Births

A person who was born on February 29 may be called a "leapling". In non-leap years they may celebrate their birthday on February 28 or March 1.

For legal purposes, their legal birthdays depend on how different laws count time intervals. In England and Wales the legal birthday of a leapling is February 28 in common years (see Leap Years, above). In Taiwan the legal birthday of a leapling is also February 28 in common years. In both cases, a person born on February 29, 1992 would have legally reached 18 years old on February 28, 2010.

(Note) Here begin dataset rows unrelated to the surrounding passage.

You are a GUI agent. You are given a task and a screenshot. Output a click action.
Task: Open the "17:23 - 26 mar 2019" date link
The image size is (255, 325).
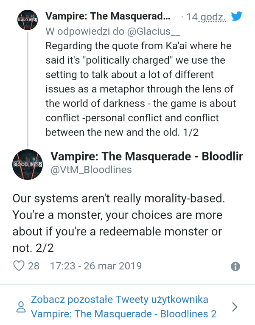96,266
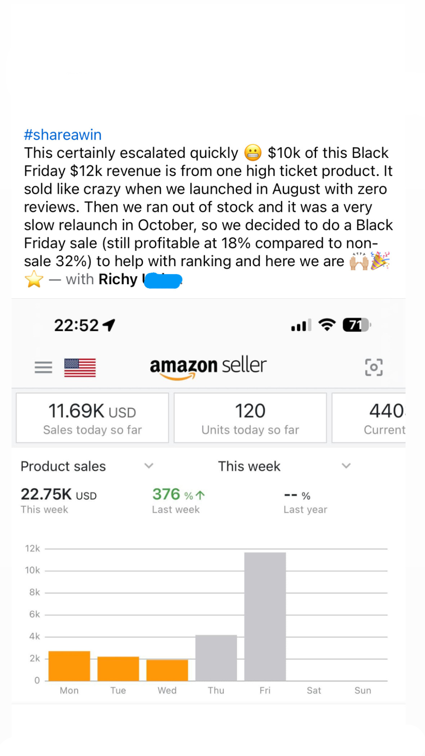Image resolution: width=425 pixels, height=756 pixels.
Task: Select the Units today so far card
Action: [x=250, y=418]
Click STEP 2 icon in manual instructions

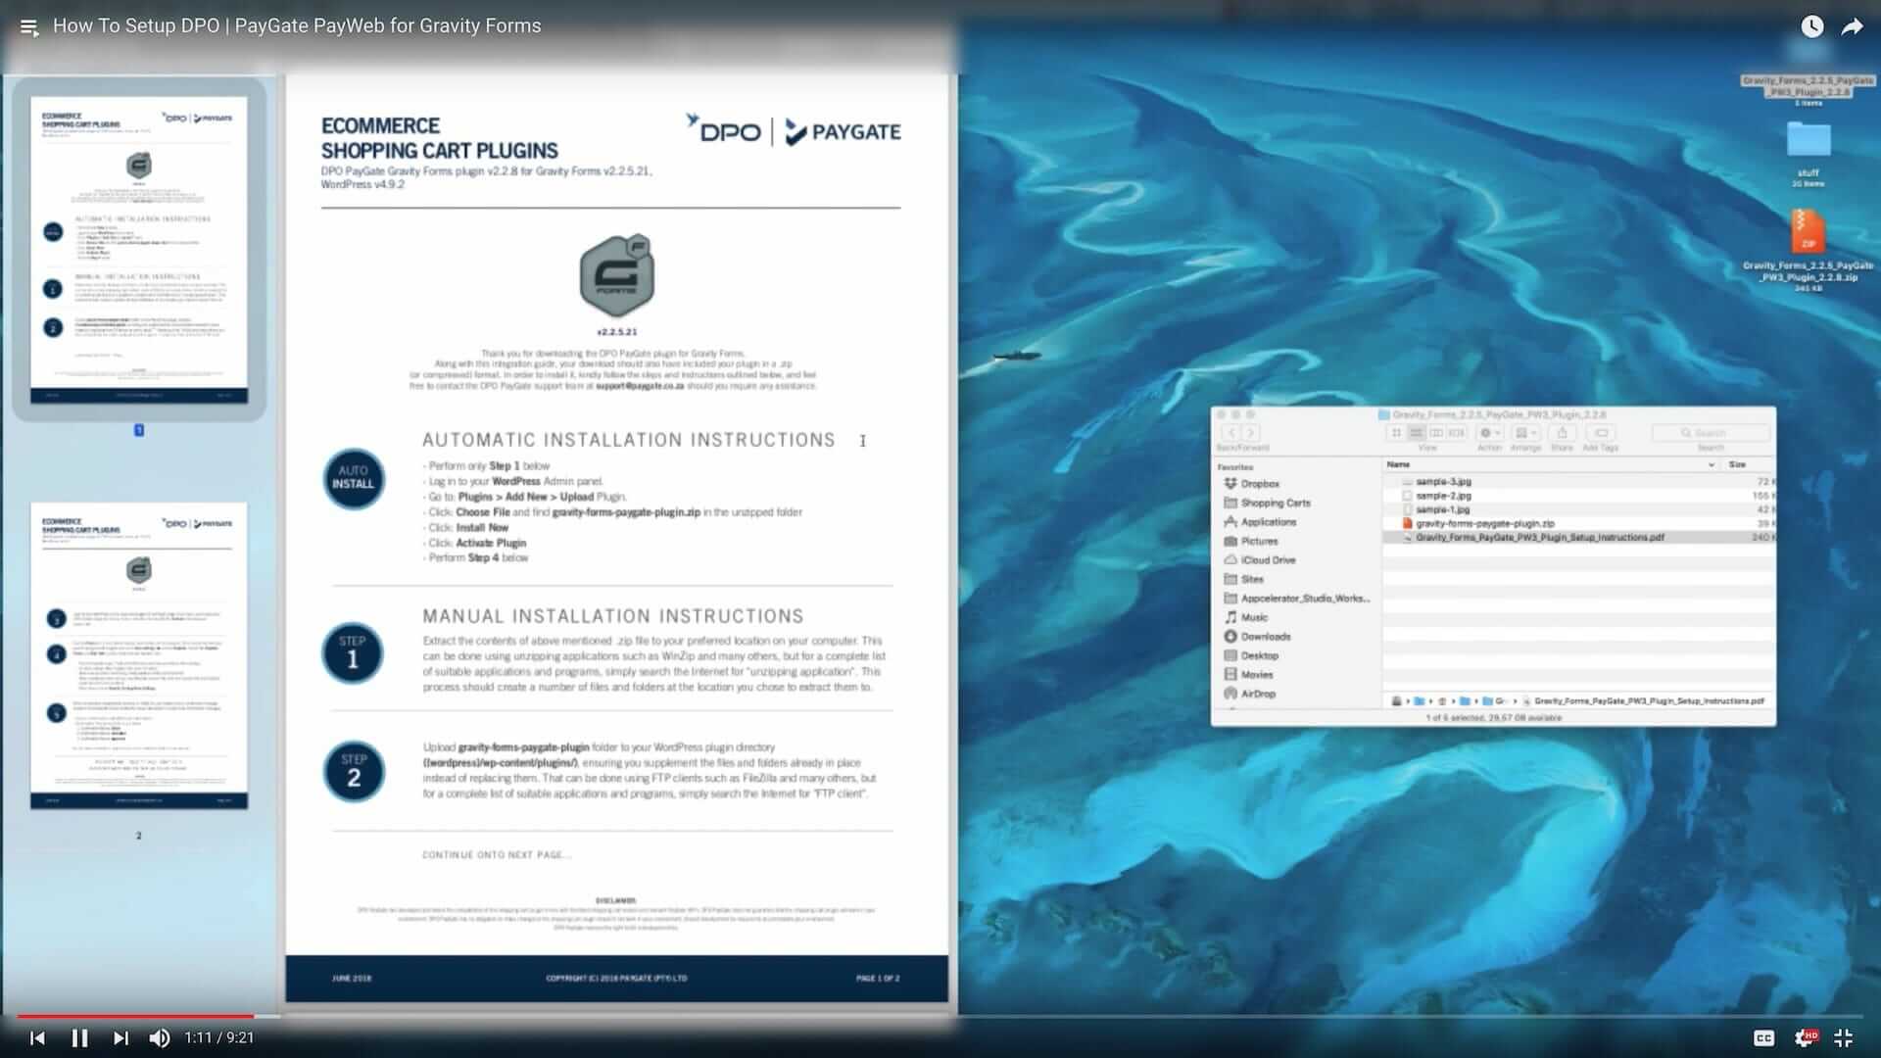coord(353,770)
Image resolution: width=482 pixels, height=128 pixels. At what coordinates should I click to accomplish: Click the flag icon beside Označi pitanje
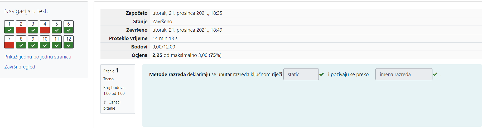point(105,102)
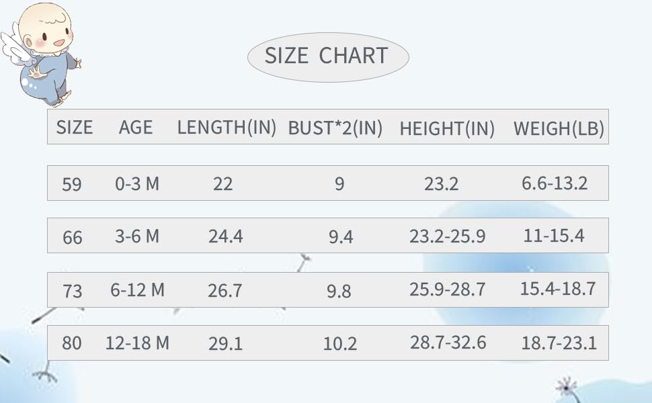Click height range 23.2-25.9
Viewport: 652px width, 403px height.
(447, 236)
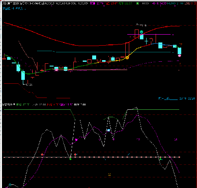Viewport: 197px width, 188px height.
Task: Open the lower indicator name dropdown arrow
Action: pos(14,105)
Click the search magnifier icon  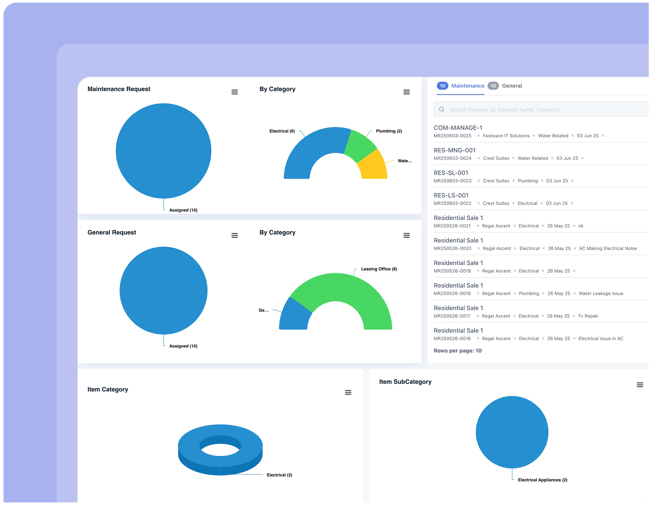click(x=442, y=109)
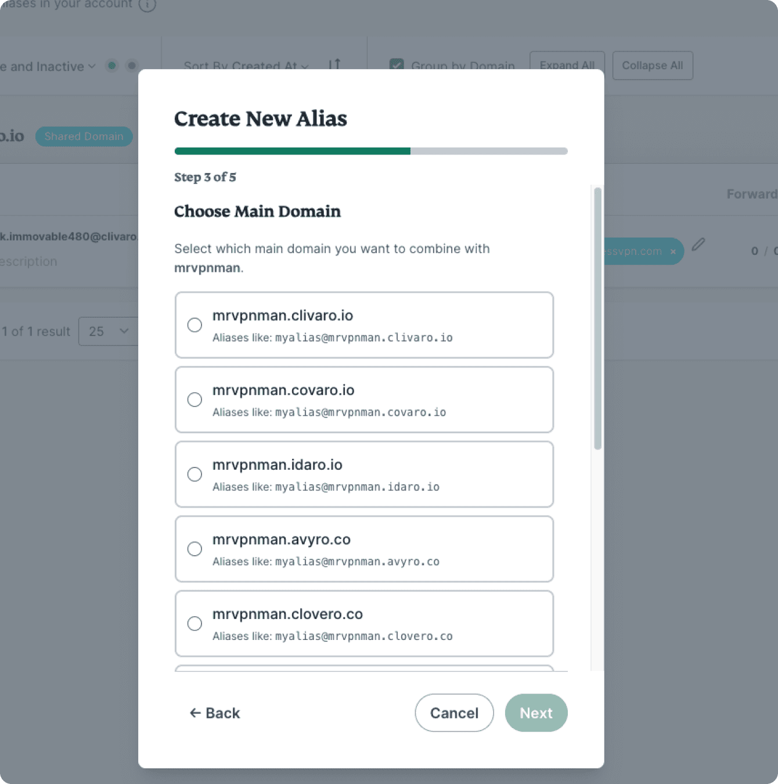Click the green active status dot
Image resolution: width=778 pixels, height=784 pixels.
coord(112,66)
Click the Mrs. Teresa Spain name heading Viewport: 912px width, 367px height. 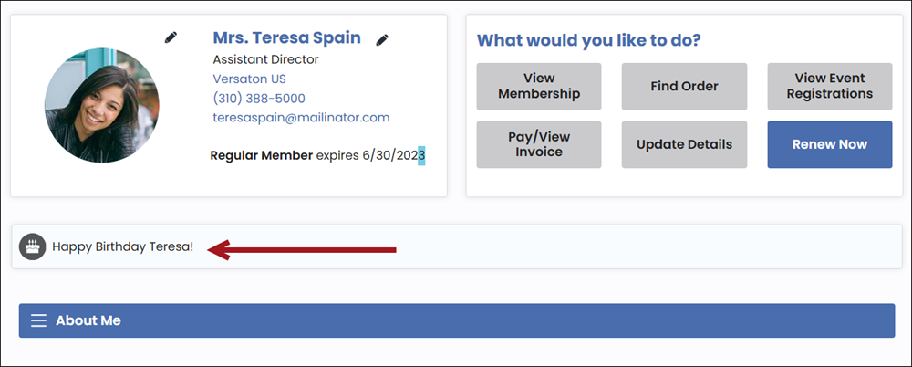coord(286,37)
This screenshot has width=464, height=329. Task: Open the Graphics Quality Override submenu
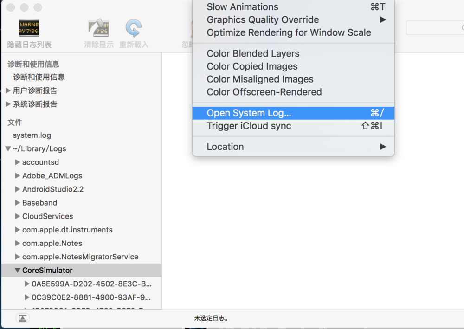[293, 20]
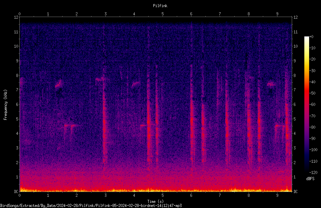
Task: Click the Frequency (kHz) axis label
Action: point(5,105)
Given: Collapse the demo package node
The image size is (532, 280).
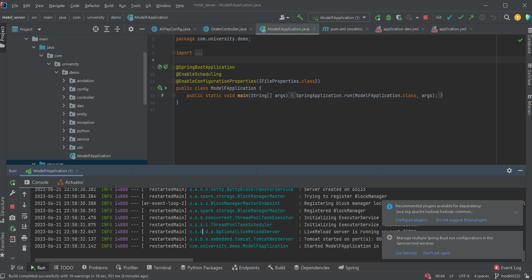Looking at the screenshot, I should (56, 72).
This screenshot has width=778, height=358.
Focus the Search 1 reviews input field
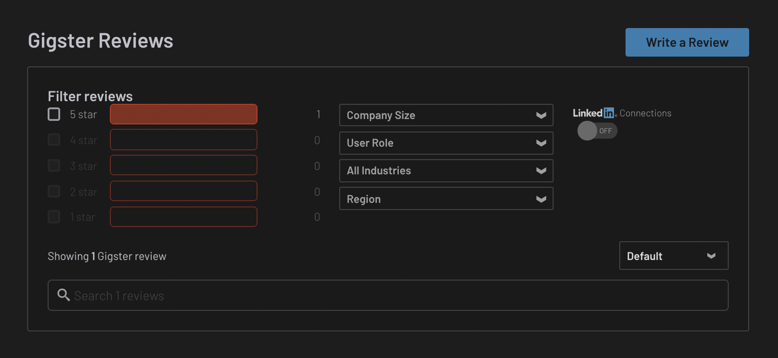[398, 295]
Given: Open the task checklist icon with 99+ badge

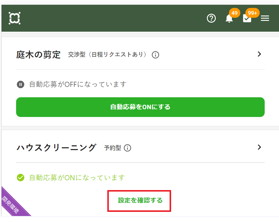Looking at the screenshot, I should 247,18.
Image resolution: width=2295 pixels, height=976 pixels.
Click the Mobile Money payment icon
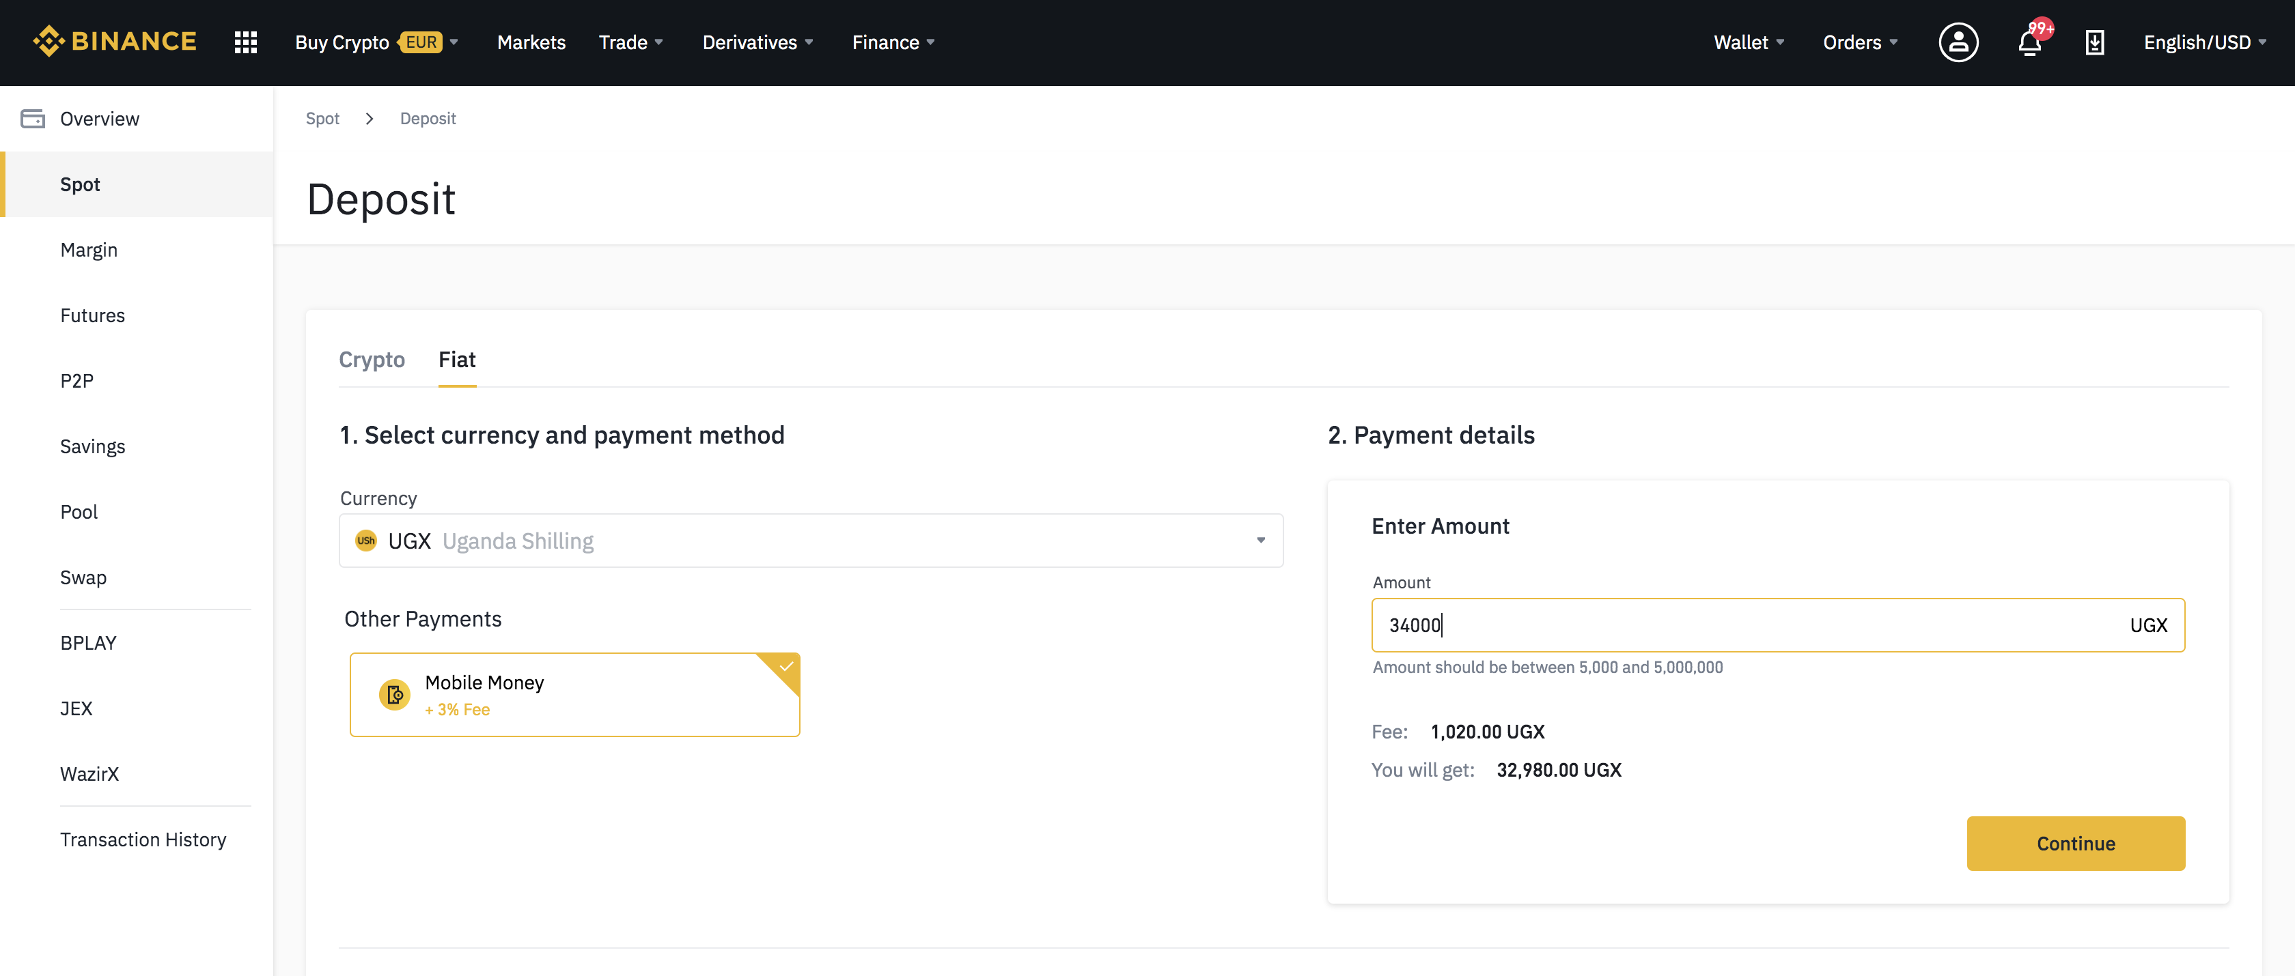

"If a period fixed by weeks, months, and years does not commence from the beginning of a week, month, or year, it ends with the ending of the day which proceeds the day of the last week, month, or year which corresponds to that on which it began to commence. But if there is no corresponding day in the last month, the period ends with the ending of the last day of the last month.[3]"

There are many instances in children's literature where a person's claim to be only a quarter of their actual age turns out to be based on counting their leap-year birthdays. A similar device is used in the plot of Gilbert and Sullivan's 1879 comic opera The Pirates of Penzance: As a child, Frederic was apprenticed to a band of pirates until the age of 21. Now, having passed his 21st year, he leaves the pirate band and falls in love. However, it turns out that the pirate indenture says that his apprenticeship does not end until his 21st birthday, and since he was born on February 29, that day will not arrive until he is in his eighties, and so he must leave his fiancée and return to the pirates.

The only notable person known to have both been born and died on February 29 was Sir James Wilson (1812-1880), Premier of Tasmania.